• **KRÓTKIE ZADANIE**:
Proszę przełożyć na język angielski zdanie z zamieszczonego niżej fragmentu uzasadnienia sądowego: „W wypadku szkody udowodnienie istnienia związku przyczynowego obciąża samego poszkodowanego.”
-------- FRAGMENT TEKSTU --------
W wypadku szkody udowodnienie istnienia związku przyczynowego obciąża samego poszkodowanego. Jest to zgodne z art. 6 k.c., według którego ciężar udowodnienia faktu spoczywa na osobie, która z faktu tego wywodzi skutki prawne. W dziedzinie prawa odszkodowawczego poszkodowany musi udowodnić fakt istnienia związku przyczynowego jako przesłankę odpowiedzialności.

W ocenie Sądu Okręgowego, w okolicznościach niniejszej sprawy, nie można było przyjąć za wykazane, iż pozwana spowodowała powstanie u powoda szkody w jego zdrowiu, jak też że istnieje obiektywny związek przyczynowo - skutkowy pomiędzy rzekomym działaniem (zaniechaniem) pozwanej a pogorszeniem się u powoda stanu zdrowia. Na uwagę zasługuje i to że eksmisja wobec licznych skarg powoda (patrz akta KM 2032/10) w niniejszym procesie odbywała się pod nadzorem Sądu. W tym zakresie były wydawane komornikowi stosowne zalecenia, w tym również wobec podnoszonego przez powoda faktu schorzenia kręgosłupa (patrz postanowienie k-48-50 akt egzekucyjnych), który mógłby stać się przeszkodą w przeprowadzeniu egzekucji. Dostarczone przez powoda zaświadczenie (patrz k-61 plus wyrok k-62 oraz zaświadczenie k-70) w ocenie Sądu nadzorujące eksmisję (patrz postanowienie k-76 akt komorniczych) i komornika nie dało podstaw do ponownego wstrzymania eksmisji. Do tego co sam przyznał powód, w tamtym okresie wykonywał różne prace ogólnobudowlane (zeznania powoda rozprawa w dniu 3 października 2013 roku k-79 akt i nagranie 36: 25 do 1:14:28 k- 82) a także notatka k-95 akt egzekucyjnych), które nie należą do lekkich, co dowodzi, że stan zdrowia powoda pozwalał na prowadzenie takiej działalności osobiście.
-------- ZAREJESTROWANE DANE --------
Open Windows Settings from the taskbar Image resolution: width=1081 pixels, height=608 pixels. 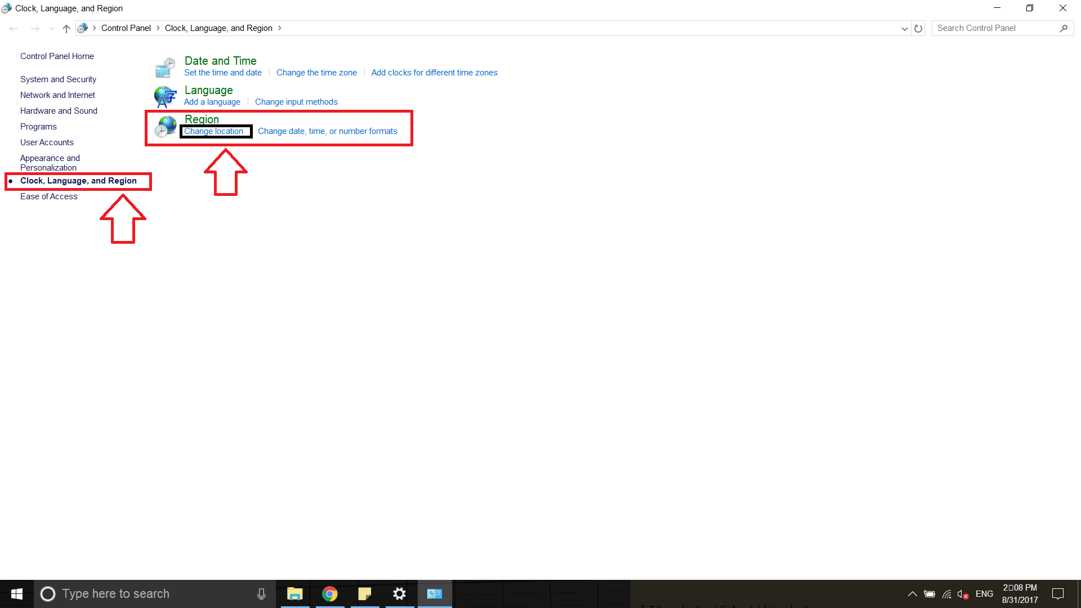tap(399, 593)
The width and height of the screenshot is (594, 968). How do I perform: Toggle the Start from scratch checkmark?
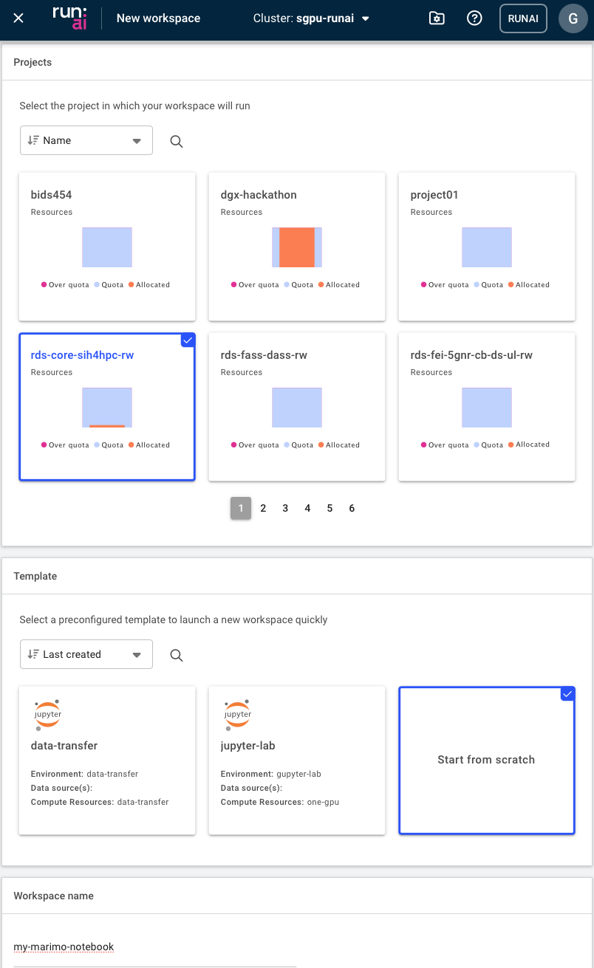click(x=567, y=694)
--------
• **ROZWIĄZANIE ZADANIA**:
In the event of damage, the burden of proving the existence of a causal link rests on the injured party itself.